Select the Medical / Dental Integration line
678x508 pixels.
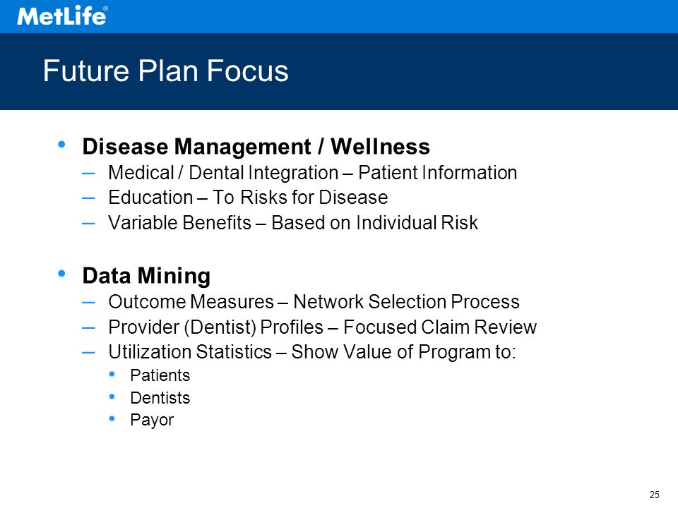tap(313, 173)
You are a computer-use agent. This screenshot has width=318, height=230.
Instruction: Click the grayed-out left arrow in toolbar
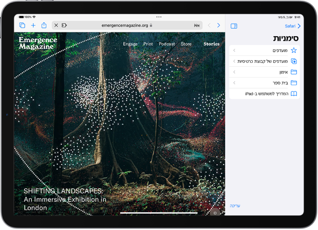209,26
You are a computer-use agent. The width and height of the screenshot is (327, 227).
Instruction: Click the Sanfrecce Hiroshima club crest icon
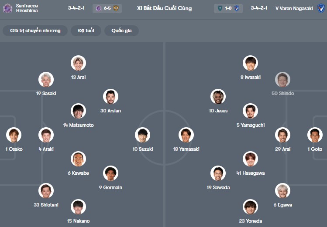pyautogui.click(x=7, y=8)
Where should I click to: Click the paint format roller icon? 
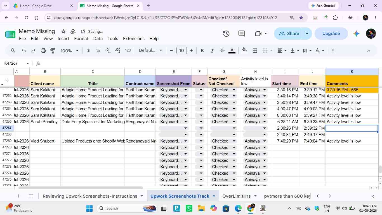[x=53, y=51]
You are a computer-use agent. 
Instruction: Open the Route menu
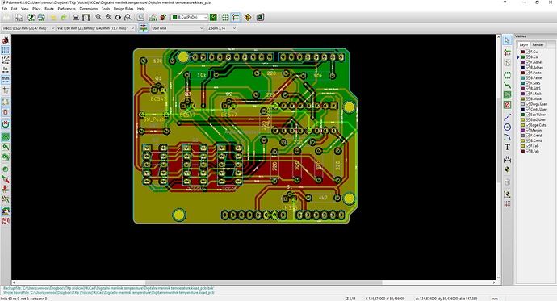(x=49, y=9)
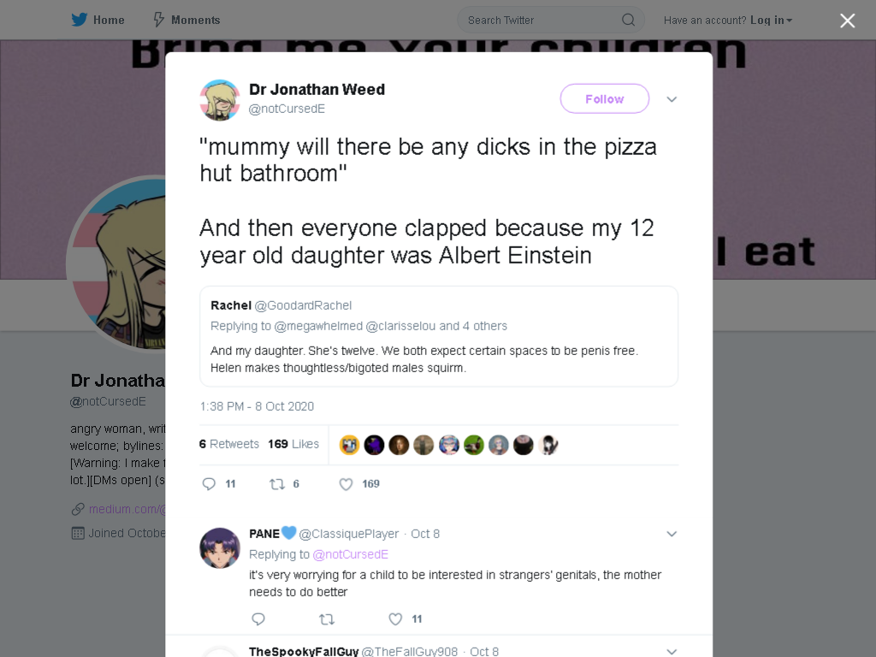View the 169 Likes list
876x657 pixels.
click(x=293, y=444)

━━━━━━━━━━━━━━━━━━━━

■ **AIM OF THE EXERCISE**: In the data above, find the line containing "You are a computer-use agent. The", then output it and every later line exactly, without the pictures.

■ **RESPONSE TO THE EXERCISE**:
You are a computer-use agent. The width and height of the screenshot is (327, 227).
Instruction: Click the Sanfrecce Hiroshima club crest icon
pyautogui.click(x=7, y=8)
Where should I click to: Click the paint format roller icon? 
[x=53, y=51]
You are a computer-use agent. 
Instruction: Open the Route menu
(x=49, y=9)
View the 169 Likes list
876x657 pixels.
click(x=293, y=444)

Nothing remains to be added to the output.